Les Editions du Signe développent une collection dédié à plusieurs villes touristiques. Nous parlions de Chamonix voici quelques mois. Cette fois, nous partons pour la mer. Et, en chroniqueur consciencieux, doté d’un véritable esprit de sacrifice au nom des fidèles de Sceneario.com, j’ai choisi d’aller lire cette bande dessinée sur place, à Saint-Tropez. Quelle meilleure manière, en effet, de vérifier la qualité d’un livre dédié au patrimoine local ?
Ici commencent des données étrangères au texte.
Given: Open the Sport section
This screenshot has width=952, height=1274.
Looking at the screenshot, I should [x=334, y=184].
J’ai donc affronté les flots communément tempétueux de la baie de Saint-Trop’, ayant poussé le vice jusqu’à rejoindre l’ancienne cité corsaire depuis le joli port de Sainte-Maxime (quand je vous dis que je me suis sacrifié pour vous). Là est apparu la belle cité aimée des people et des riches armateurs. J’ai ainsi pu constater une transposition fidèle du paysage dans la bande dessinée. J’ai aussi croisé Karl Lagerfeld sur le port, comme dans la BD. Du coup, je me suis demandé s’il avait un contrat avec la ville et l’éditeur. Ils sont décidément trop fort au service marketing…
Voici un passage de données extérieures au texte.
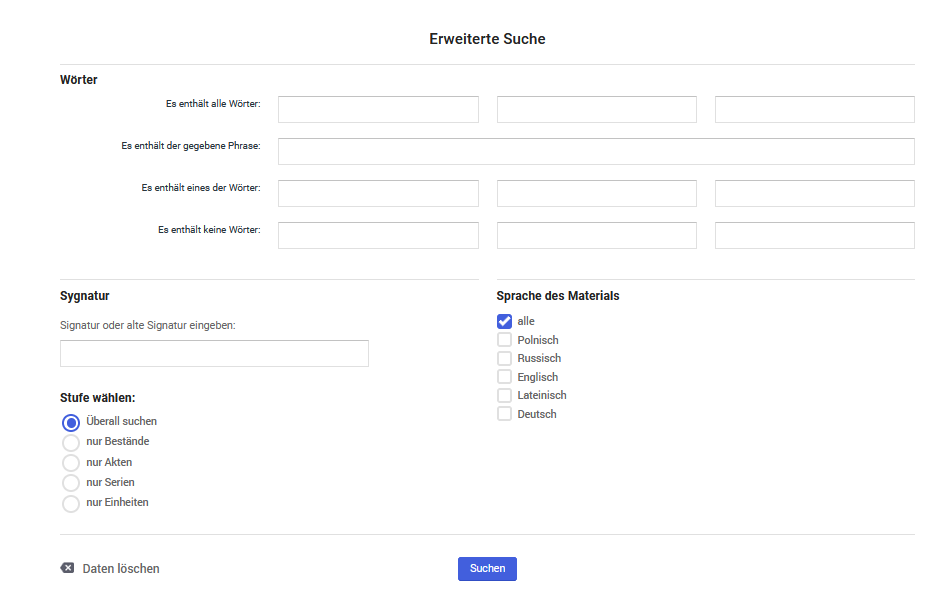This screenshot has height=593, width=943.
Task: Tick the Russisch checkbox
Action: coord(504,358)
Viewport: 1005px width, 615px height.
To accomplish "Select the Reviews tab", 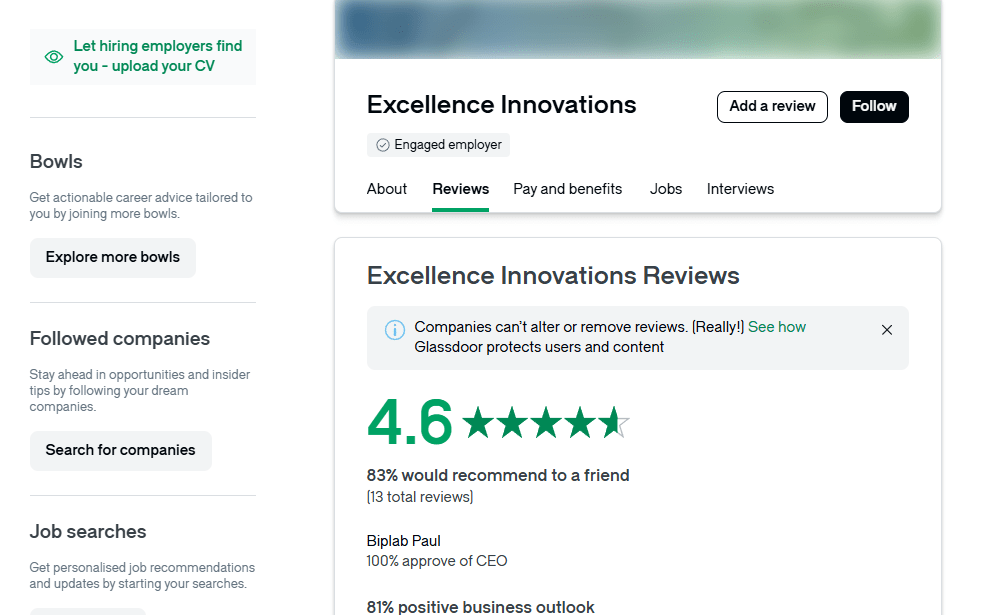I will tap(460, 189).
J’ai parcouru la ville, à l’instar du pépé et du jeune garçon qui nous guident dans la bande dessinée. L’occasion de découvrir de superbes paysages, mais aussi d’imaginer plus facilement le passé et la vie, alors difficile, des habitants de Saint-Tropez. Leur histoire est avant tout celle des marins, dont plusieurs de renom qui jalonneront la vie de la cité au fil des siècles. Le livre nous entraîne ainsi, souvent, très loin des côtes, parfois à l’autre bout du Monde.
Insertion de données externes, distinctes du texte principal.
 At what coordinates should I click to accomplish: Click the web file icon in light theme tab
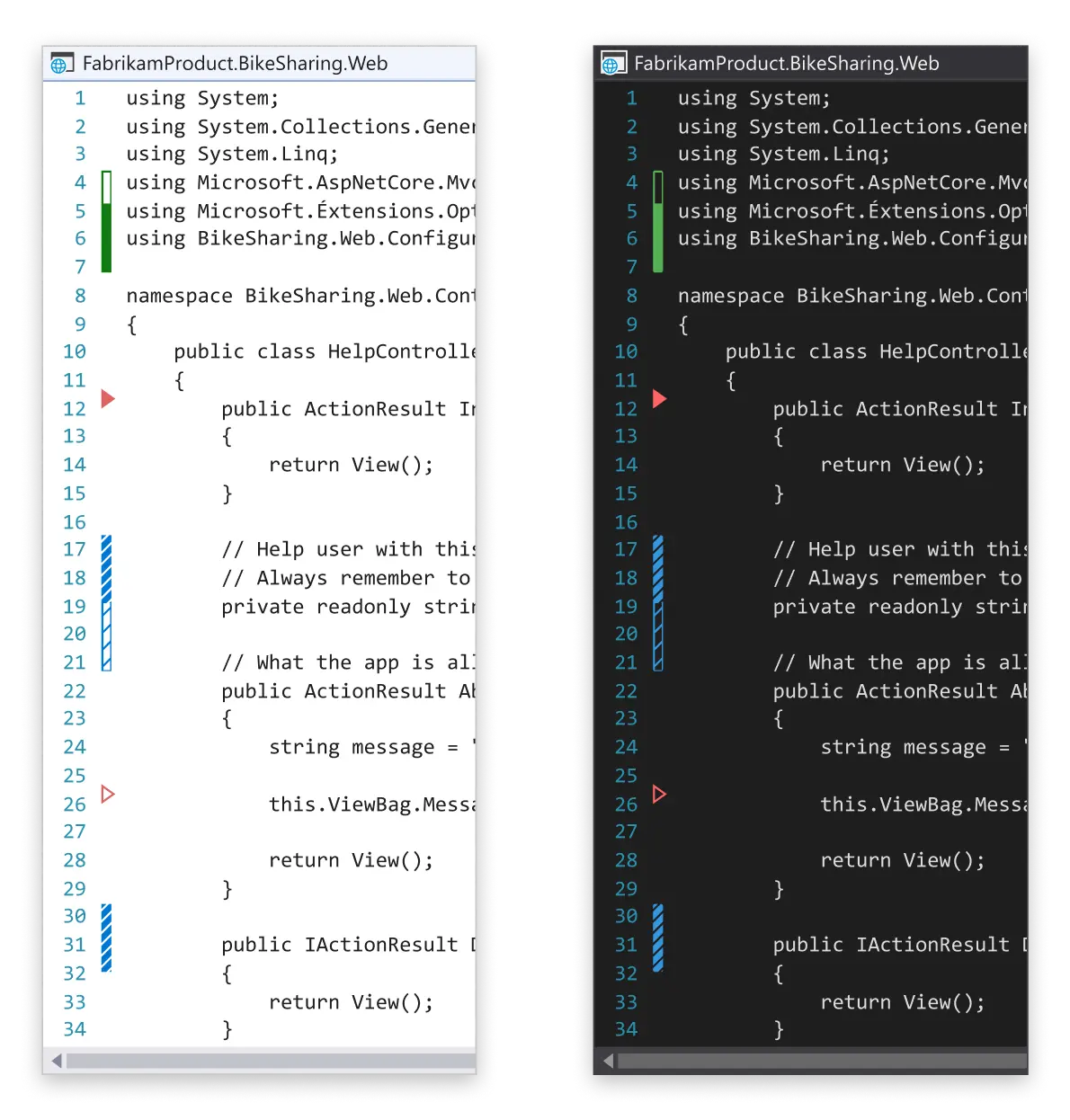pyautogui.click(x=61, y=64)
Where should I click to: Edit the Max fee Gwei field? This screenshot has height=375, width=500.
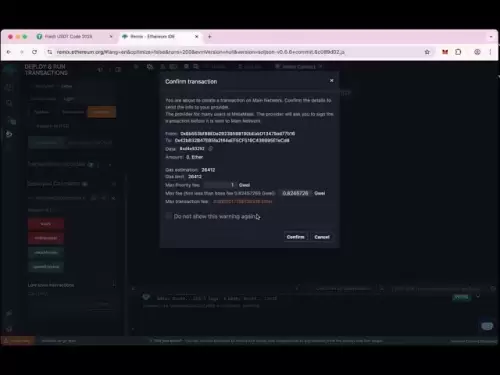[x=295, y=193]
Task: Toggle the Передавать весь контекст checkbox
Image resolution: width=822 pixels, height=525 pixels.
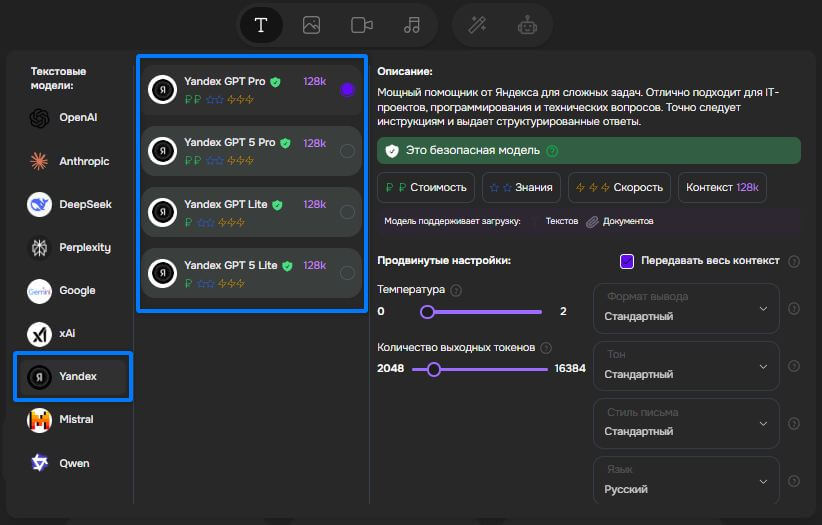Action: coord(627,261)
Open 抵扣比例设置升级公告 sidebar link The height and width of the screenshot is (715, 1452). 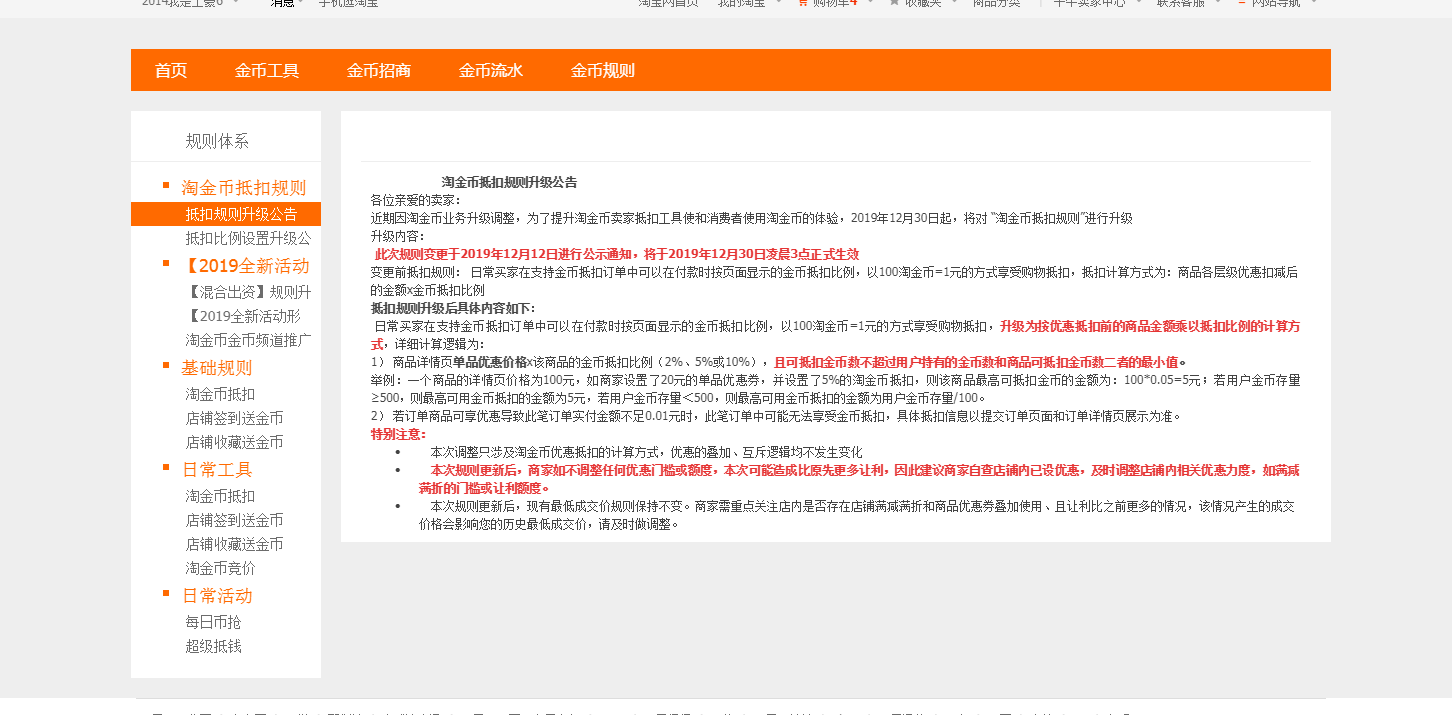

L’auteur s’est attaché à insérer un maximum d’informations historiques. Ca a le mérite de l’exhaustivité. En revanche, cela pèse sur la fluidité de la narration, d’autant que les éléments s’enchaînent sans que leur intégration ne soit vraiment naturelle. Le livre sur Chamonix, de ce point de vue, est bien plus réussi. Dès lors, la lecture est assez laborieuse et j’ai manqué plus d’une fois de décrocher.

Le dessin est, lui, d’un style assez réaliste. Jean-Marie Cuzin a toutefois progressé depuis. Je compare encore, en effet, cet album avec celui de Chamonix, qu’il a aussi dessiné mais un an plus tard. On sent vraiment qu’entre les deux, le style s’est affiné, avec un plus grand souci du détail ; comme s’il y avait plus d’âme au fond des traits.

Voilà donc un album qui s’adresse aux inconditionnels de Saint-tropez, qui y trouveront un maximum d’informations sur l’histoire de leur ville préférée, mais qui risque de décourager les autres lecteurs en raison d’une narration lourde, qui manque de naturel.